Hello, I am writing a wrapper for a std::mutex (called ObservableMutex) that collects stats on various things including the number of contentions on the mutex. As part of that implementation, I have some code that behaves like the following:
void ObservableMutex::lock() {
if (!_mutex.try_lock()) {
_contentions.fetchAndAddRelaxed(1);
_mutex.lock();
}
}
When using this mutex wrapper, I see what looks like TSAN false negatives. Consider this test which demonstrates a simple lock order inversion:
TEST(ObservableMutexTsanTest, LockOrderInversion) {
ObservableMutex<std::mutex> m1;
ObservableMutex<std::mutex> m2;
std::thread t1([&] {
std::lock_guard lg(m1);
std::lock_guard lg2(m2);
});
t1.join();
std::thread t2([&] {
std::lock_guard lg(m2);
std::lock_guard lg2(m1);
});
t2.join();
}
When I use the ObservableMutex, the test passes with no TSAN errors.
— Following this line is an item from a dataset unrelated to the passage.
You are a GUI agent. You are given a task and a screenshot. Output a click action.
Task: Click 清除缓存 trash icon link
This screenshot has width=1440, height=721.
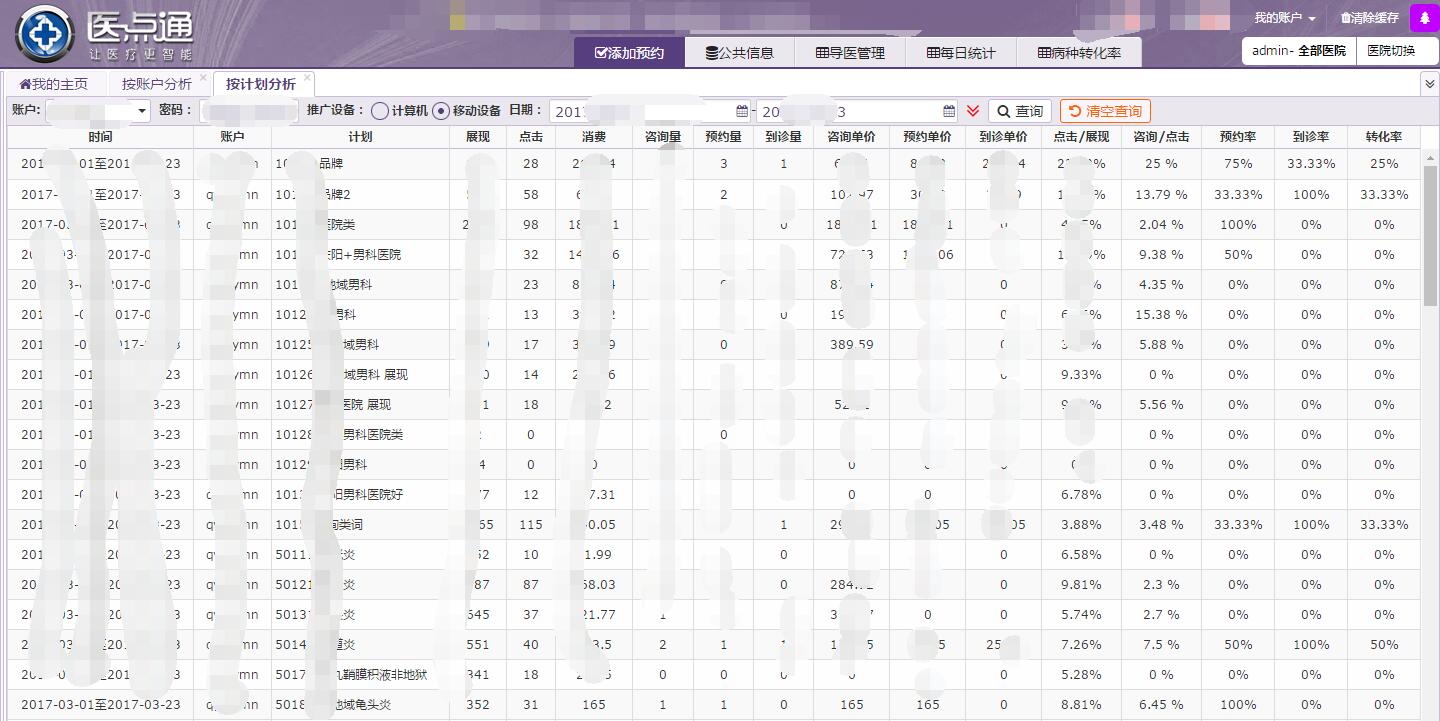coord(1369,18)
However, if I switch the ObservableMutex to just a plain std::mutex, TSAN correctly reports a lock order inversion error. Also, deleting the if condition in ObservableMutex::lock and unconditionally calling into the body causes TSAN to identify the error.
So a try_lock check guarding a call to lock appears to trick TSAN into outputting a false negative. Is this issue known, and if not is this something that the TSAN team could investigate/fix?